Looks inside them carefully
for crumbs and stains and burns.
Slaps them on the counter
as if she’s slapping faces
then takes care to put them
In proper numbered spaces.
The mean librarian
will be satisfied when
all the books are safe on shelves
and never borrowed again!
December 2, 2012 § Leave a comment
Why We Need Libraries
I was born to working class parents in 1954. There wasn’t much money for books, though there was a rich oral tradition in our house, with my mum and dad and older siblings all telling me stories. There was also Listen with Mother on the radio, and when I was five, Watch with Mother on TV. But this wasn’t enough. I had an insatiable appetite for stories. My oldest brother used to tease me saying ‘I’ll tell you a story/ about Jackanory’. As soon as he reached the second phrase I knew I was cheated, as it went on ‘and now my story’s begun./ I’ll tell you another about his brother/ and now my story’s done’. I would squeal in frustration.

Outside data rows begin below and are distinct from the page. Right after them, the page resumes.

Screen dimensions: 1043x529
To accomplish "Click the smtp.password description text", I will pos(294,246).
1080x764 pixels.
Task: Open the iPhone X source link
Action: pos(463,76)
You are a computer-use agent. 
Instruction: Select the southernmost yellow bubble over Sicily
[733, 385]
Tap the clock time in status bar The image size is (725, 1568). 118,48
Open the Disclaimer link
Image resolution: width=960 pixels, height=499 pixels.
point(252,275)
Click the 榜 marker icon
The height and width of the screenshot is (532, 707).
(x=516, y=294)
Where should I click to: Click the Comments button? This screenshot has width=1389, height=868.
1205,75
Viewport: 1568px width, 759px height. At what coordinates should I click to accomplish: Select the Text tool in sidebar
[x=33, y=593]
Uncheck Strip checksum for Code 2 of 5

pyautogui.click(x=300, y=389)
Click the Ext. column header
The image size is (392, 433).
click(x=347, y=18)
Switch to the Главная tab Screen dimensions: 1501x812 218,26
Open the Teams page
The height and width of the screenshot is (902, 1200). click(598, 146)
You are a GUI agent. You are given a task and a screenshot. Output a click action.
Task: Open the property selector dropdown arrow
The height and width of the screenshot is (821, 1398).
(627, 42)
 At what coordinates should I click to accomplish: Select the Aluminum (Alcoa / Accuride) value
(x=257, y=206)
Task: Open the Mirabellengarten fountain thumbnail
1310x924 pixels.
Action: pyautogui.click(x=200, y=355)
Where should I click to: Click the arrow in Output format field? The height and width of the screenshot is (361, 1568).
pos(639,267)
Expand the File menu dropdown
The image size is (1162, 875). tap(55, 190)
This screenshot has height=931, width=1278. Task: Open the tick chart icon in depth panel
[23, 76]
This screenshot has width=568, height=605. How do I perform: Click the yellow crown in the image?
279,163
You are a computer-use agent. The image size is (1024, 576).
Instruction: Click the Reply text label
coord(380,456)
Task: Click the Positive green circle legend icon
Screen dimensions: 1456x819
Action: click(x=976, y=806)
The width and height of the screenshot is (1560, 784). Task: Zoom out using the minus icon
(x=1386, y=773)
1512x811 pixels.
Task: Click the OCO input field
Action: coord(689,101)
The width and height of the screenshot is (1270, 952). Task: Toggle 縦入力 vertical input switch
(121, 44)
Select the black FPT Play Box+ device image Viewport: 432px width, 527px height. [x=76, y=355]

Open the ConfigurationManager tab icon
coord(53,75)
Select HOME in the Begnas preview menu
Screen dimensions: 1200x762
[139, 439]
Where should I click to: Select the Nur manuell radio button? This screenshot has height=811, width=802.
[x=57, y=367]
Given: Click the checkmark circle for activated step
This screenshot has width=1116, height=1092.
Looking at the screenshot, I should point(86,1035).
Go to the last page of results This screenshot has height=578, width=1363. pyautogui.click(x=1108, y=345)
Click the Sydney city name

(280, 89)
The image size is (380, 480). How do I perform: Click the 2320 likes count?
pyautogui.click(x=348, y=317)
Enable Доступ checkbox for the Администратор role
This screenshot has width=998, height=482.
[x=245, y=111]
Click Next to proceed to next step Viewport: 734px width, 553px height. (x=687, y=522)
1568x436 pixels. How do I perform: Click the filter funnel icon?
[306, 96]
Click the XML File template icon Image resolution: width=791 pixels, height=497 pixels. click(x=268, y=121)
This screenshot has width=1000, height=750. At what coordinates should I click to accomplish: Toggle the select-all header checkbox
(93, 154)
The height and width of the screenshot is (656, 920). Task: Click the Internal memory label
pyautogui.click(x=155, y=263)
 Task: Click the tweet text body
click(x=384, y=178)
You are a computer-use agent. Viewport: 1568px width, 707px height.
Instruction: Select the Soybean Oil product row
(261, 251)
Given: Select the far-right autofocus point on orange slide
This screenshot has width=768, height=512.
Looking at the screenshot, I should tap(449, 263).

And so my mum took me to the library and let me get some books out. There was a small bookcase of little children’s books and once they had been read to me I could remember the story by looking at the words. Pretty soon I had taught myself to read. So from an appetite for stories I developed an appetite for books.
Once I was at school, more books were in the classroom. I ignored the teacher who said I couldn’t read because I hadn’t been to school, and read silently whenever I wasn’t expected to do things with numbers, paints or skipping ropes. I used to go to the library after school twice a week with my friends, to change our books and enjoy Storytime when a librarian would read to us from a book and show us the pictures. I could hardly breathe until I knew the Elephant’s Child was safe from the crocodile. It was here I discovered The Hobbit and took it out in a fit of pique because my class teacher had said blue and green did not go together. I had disagreed and now here was a book with blue and green on the cover. And the inside of it was just as wonderful.
During my years in the children’s library I think I read every book they had, including a shelf almost the length of the room of Tales from Other Lands, all the Andrew Lang Fairy books, and many more. The children’s librarians always made us welcome and knew our names. It was a home from home.
This is an excerpt from a longer piece published in The Robin Hood Book 2012
November 27, 2012 § Leave a comment
For Anne Stevenson
All language is the translation of hungers into sounds
Language lies on the tongue.
Its babble rises from hungers
in the dark; in a need for answers;
in black water, stiff with ice.
Fire, food, warmth, water – words
of people finding sounds can signify.
Rhythms of words beaten out
in dancing feet or echoing drums,
words – the first ordering of sense.
‘I see’ is amazement,
‘No’ is power, and calling for things
brings them magically to hand. Words
too few to lie. Feel them in your mouth,
come to know their texture after the tongue
tires of rattles and spoons of slop.
Signs on the page that can speak
in the private mind mean stories
whenever they are wanted,
soothing a whining child to silence,
make a world to crawl inside, to travel time
and spin the galaxy like a roundabout.
Language on the page whispers ‘I’m here’,
when the writer’s formless dust.
Take Catullus’ hendecasyllables –
insinuating hate, sharp insults centuries old,
to fit live tongues though his is dead.
From dead empires disseminated words
infect the air. In libraries
words sleep, waiting for readers’ eyes
to wake them with a glance. Listen,
as soon as books open voices command,
babbling of hungers lying in the dark.